When it comes to trading the market it is particularly easy to get a 100% return a month. By looking at the return itself do not explain the entire picture of the financial products. Some of the important factors include:

  1. The history of the performance: In this area, we are looking at history if possible. For example, if the system tested since 1929 until today is better than a fund just started in the year 2015.
  2. The maximum drawdown: There is no free lunch in this world, normally high return often comes with higher drawdown, inconsistency and may not survive during a market crash. A better way to determine a good return of a financial product often considers the drawdown. If a system has a 20% return and drawdown of 50%, this tells you that every $100 you invest you are risking $50 to gain $20.
  3. The concept of the system: By having a sound concept of a trading system will be one of the ways to determine if the system will consistently generate the same return in the future. If the system is a discretionary trading system, it will very much depend on the trader’s experience, compare if the system is based on a statistical probability system then we will foresee a much predictable outcome in the future. Not to mention if it is a discretionary trading system for another person to learn and master the skill becomes more difficult.

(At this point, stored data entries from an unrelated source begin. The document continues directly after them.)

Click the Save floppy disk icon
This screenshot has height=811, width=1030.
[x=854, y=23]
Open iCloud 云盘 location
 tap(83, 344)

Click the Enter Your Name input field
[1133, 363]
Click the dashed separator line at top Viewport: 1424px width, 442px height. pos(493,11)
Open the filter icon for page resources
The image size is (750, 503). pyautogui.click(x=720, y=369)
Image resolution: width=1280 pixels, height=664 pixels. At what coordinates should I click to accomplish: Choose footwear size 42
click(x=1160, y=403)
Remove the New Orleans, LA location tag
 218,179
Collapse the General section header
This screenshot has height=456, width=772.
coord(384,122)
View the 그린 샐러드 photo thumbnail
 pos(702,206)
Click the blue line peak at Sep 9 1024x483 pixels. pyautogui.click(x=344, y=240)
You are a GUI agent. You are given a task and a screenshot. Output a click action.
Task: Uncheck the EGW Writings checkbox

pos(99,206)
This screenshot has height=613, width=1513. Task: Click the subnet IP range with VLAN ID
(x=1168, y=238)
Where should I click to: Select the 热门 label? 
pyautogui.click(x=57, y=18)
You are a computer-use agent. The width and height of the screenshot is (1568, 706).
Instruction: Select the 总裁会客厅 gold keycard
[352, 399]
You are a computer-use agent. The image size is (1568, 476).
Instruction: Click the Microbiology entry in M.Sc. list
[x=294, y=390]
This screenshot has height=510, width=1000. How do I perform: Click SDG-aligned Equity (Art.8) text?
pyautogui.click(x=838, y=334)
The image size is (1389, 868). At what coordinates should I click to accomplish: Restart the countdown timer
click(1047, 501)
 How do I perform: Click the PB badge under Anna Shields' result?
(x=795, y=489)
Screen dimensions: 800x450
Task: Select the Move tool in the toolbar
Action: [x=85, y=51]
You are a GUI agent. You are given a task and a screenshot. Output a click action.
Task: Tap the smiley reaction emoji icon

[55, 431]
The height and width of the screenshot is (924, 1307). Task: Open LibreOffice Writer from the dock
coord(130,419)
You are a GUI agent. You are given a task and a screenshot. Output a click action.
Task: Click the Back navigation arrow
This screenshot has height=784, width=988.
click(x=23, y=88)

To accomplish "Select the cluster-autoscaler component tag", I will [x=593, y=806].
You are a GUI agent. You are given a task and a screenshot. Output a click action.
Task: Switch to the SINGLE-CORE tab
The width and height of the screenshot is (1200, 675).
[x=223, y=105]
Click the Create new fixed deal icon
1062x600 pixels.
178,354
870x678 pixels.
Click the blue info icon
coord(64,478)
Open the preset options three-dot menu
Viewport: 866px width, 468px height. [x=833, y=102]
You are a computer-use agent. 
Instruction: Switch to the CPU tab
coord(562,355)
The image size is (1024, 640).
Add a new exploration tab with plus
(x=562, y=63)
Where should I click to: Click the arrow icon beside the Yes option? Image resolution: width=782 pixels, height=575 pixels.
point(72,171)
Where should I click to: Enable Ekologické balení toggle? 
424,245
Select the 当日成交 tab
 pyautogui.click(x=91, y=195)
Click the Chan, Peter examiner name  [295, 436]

  4. Trading or Investment capital: Trading a small capital often easy generate a higher return because there is plenty of option where you can invest your money and execution of your trade is straight forward, you can get in and out of the market anytime. For bigger investment capital have fewer options and high return like 100% may not achievable.

As you can see there are many other factors to consider a trading system. If you solely looking at the return itself is rather shallow. The above factors more on evaluating the trading system, not to mention there are other individual factors such as personal investment objective, risk tolerance, and current financial situation.